This project implements a 64-bit RISC-V processor in Verilog.
The processor is developed in two stages:
- Sequential (Single-Cycle) Processor
- 5-Stage Pipelined Processor
The design supports a subset of the RISC-V ISA including R-type, I-type, load/store, and branch instructions.
The processor datapath and control logic are based on the architecture described in Computer Organization and Design – RISC-V Edition by Patterson and Hennessy.

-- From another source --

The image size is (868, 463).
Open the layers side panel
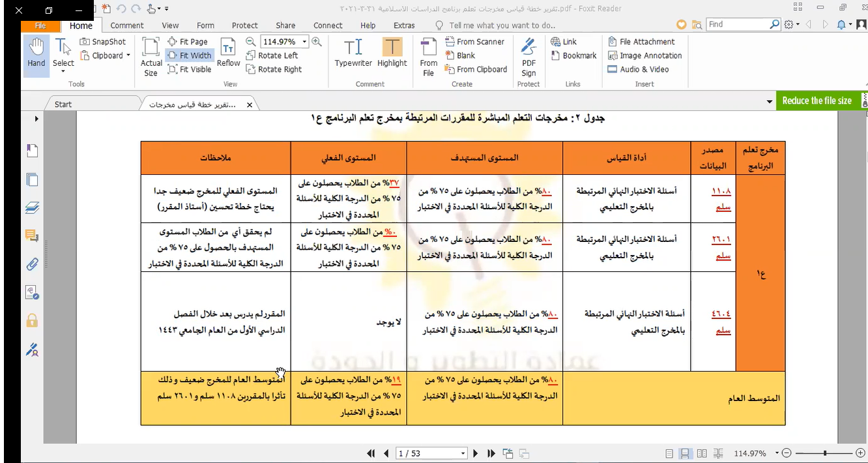tap(32, 207)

- Designed and implementated of a 64-bit RISC-V processor with both single-cycle and 5-stage pipelined architectures (IF, ID, EX, MEM, WB) supporting R-type, I-type,
ld,sd, andbeqinstructions in verilog. - Individually implemented the core datapath modules, hazard detection unit, and forwarding logic to resolve data hazards and reduce pipeline stalls.
- Branch resolution moved to the ID stage, reducing branch misprediction penalty to a single pipeline flush cycle using a static always-not-taken predictor.
- Developed Verilog testbenches to verify pipeline execution, hazard handling, and memory operations.
In the single-cycle architecture, every instruction completes all stages of execution in a single clock cycle.
Stages executed within the cycle:
- Instruction Fetch
- Instruction Decode
- Execute
- Memory Access
- Write Back
Advantages:
- Simple design
- Easier verification
Limitations:
- Long critical path
- Lower performance
The pipelined processor divides instruction execution into five stages:
| Stage | Description |
|---|---|
| IF | Instruction Fetch |
| ID | Instruction Decode |
| EX | Execute |
| MEM | Memory Access |
| WB | Write Back |
Multiple instructions execute simultaneously across stages, improving overall throughput.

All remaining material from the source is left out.